Читаем Там, где престол сатаны. Том 1 полностью

В жизни никогда не осмелюсь. Не оскорблю творца божественных глаголов моей скучной песней. А брат Петр назвал «Двенадцать» заблуждением, сколь прискорбным, столь же и соблазнительным. Нашел апостолов, гремел он. Бандиты. И Господа сделал у них главарем! Революция, робко возразил ему Александр, все меняет. Петр прищурился: «И Христа?» Старший брат вздохнул, но не дрогнул: «Христос был в церковном плену, а революция Его освободила». Испепелил меня своим взором, и хлопнул дверью так, что дом содрогнулся. Ты, Петр, – камень. И возлюбленная подруга моя велит мне именно ему сообщить о гульбе брата Кольки с комсомольцами и, надо полагать, с комсомолками тоже. Общество свое они называют ячейкой. Оскорбительные для слуха слова появились в России. В этой, например, ячейке явственно слышен шорох, с каким ползет по земле пресмыкающийся гад. Кроме того: ячейка есть плод труда дружных паучат, претворивших свою слюну в сеть, которой подобно глупой мухе уловлен был диакон, не созревший для сана и целибата. Он диакон не по духу, а лишь по голосу своему, которым он рыкает, аки скимен, вызывая восторженный холодок в животах немногочисленных прихожан. Мир-р-ром Госпо-о-ду-у по-омо-оли-имся-я-а… Но где басок, там и бесок. Николай Целибатович Разгуляев в граде Сотникове притча во языцех. Отбился от рук. Себя обмануть можно, а подчас даже очень приятно. И нас, грешных. Но Бога?! У них в ячейке все курят. От Николая по утрам разит табаком. Боже, о чем я? Клирик, достояние Господа, я всего лишь добыча моих суетных помыслов. И низменных желаний, ибо нет сил, как хочется курить.

Он тихонько вышел на кухню, где в шкафчике, за кульками, банками и связками сушеных грибов была припрятана у него коробка папирос. Таясь, таскал по одной и заклинал Нину не говорить отцу и брату-камню. Вот и сейчас, воровато озираясь на дверь, он шарил в заветном уголке и в предвкушении блаженства первой затяжки громко сглатывал набежавшую слюну.

Достав коробку, о. Александр с сожалением отметил неотвратимо сокращающееся количество папирос. Девять штук осталось. Сию минуту станет и того меньше – восемь.

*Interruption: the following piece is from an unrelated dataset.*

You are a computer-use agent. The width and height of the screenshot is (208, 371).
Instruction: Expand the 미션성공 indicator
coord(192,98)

Он нежно взял ее и размял легонько. Сладкий запах благородного табака. Никакого сравнения с махоркой, которую вместе с комсомольцами смолит Николай. Грех курения. На том свете курильщик непременно угодит в клетку, полную табачного дыма. Придумал священник с ленивым умом – вроде похожего на борова о. Андрея, настоятеля самого большого в граде Сотникове Успенского храма. Вы, о. Андрей, и вам подобные давно уже разлучили Церковь с Христом. Вам что петуха в щи зарезать, что Священную Жертву принести – все едино. Страшно обиделся, жаловался отцу и послал рапорт об оскорблении словом владыке в Пензу.

А я?

И что ты смотришь на сучок в глазе брата твоего, а бревна в твоем глазе не чувствуешь?

Лицемер! Взгляни на папиросу, блудливо зажатую пальцами руки твоей, ее же лучше было бы тебе отсечь и швырнуть в геенну огненную, а заодно с ней все твое нутро, содрогающееся от постыдного вожделения. Рвали ноздри наши предки за куренье табака. Наши предки – нашим предкам. И правильно делали.

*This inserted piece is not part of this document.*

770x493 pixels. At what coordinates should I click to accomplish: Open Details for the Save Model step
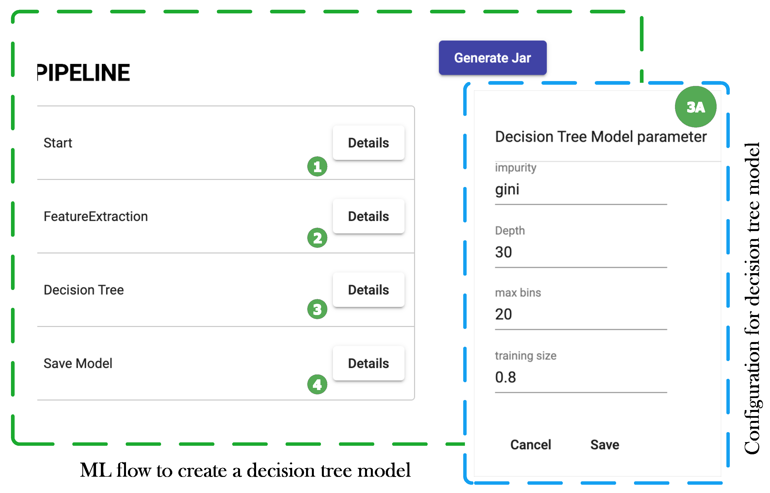(368, 363)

Накурившись, приступать к Святой Трапезе.

Отвращение к самому себе захлестнуло его. Где мужество? Где воздержание? Где мудрость священника – пастыря, приставленного пасти овец своих? Кого может уберечь он, не имеющий сил противостоять жалкому соблазну?

Он поднял руку, чтобы швырнуть в помойное ведро источник греха, приношение змия, от века искушающего род человеческий, мерзкое зелье, привитое сокрушителем Церкви на древе Святой Руси. Но десница его как бы своей волей свернула в сторону и, уложив папиросу в коробку, прихлопнула крышку.

Нет, нет, нет.

Разумеется, не для себя.

Nevemorum.

На всякий случай. Курящие гости, к примеру, его посетят, им будет приятно. В конце концов, тому же Николаю предложить: кури, брат, вместо своей дряни.

И, может быть, лишь изредка, главным образом, в часы, посвященные поэме, огромный замысел которой отчасти навеян произведением знаменитого тезки, но в основных чертах взят непосредственно из жизни, из обвала событий, из гибели России старой и мучительного рождения новой.

Библейская мощь. Она имела во чреве, и кричала от болей и мук рождения.